------ Available data
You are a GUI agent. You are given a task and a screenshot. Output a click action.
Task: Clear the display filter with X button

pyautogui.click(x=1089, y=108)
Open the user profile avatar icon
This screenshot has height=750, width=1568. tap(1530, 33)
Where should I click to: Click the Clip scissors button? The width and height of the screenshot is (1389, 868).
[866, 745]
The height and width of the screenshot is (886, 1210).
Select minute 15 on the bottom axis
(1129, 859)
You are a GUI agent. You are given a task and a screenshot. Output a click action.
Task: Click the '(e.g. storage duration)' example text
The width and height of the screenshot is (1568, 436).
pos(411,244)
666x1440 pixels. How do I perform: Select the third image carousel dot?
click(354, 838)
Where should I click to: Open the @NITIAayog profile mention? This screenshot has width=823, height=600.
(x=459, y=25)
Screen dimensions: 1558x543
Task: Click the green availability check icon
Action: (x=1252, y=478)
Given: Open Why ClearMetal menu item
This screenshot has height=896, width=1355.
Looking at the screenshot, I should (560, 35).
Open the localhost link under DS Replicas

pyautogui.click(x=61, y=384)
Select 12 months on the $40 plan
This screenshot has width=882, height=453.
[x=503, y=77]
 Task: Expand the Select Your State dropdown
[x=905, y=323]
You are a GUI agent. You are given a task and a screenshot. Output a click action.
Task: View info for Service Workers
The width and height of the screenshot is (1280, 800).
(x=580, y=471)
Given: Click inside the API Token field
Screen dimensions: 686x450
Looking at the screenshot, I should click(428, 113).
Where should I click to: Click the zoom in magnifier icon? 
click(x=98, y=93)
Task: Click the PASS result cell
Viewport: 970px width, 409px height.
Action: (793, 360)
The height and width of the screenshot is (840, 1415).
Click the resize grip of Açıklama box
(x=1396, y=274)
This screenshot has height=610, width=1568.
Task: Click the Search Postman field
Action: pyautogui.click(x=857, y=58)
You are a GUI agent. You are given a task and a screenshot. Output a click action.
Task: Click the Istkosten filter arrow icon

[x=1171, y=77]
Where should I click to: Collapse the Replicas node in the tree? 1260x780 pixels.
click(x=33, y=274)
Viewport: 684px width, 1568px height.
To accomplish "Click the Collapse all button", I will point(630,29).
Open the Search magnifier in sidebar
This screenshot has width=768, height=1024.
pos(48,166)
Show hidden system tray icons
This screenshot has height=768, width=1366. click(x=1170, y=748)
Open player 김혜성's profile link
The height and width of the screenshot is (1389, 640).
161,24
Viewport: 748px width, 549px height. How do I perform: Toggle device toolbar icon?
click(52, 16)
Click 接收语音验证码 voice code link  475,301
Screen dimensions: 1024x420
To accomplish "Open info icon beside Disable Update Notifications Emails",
------------
◆ **Task item**
Nothing but the lines from the one with "The height and width of the screenshot is (1389, 640)." to the last line of the data should appear in the answer, each exactly as it stands.

◆ **Solved exercise**
The height and width of the screenshot is (1389, 640).
161,24
Viewport: 748px width, 549px height. How do I perform: Toggle device toolbar icon?
click(52, 16)
Click 接收语音验证码 voice code link  475,301
Screen dimensions: 1024x420
To accomplish "Open info icon beside Disable Update Notifications Emails",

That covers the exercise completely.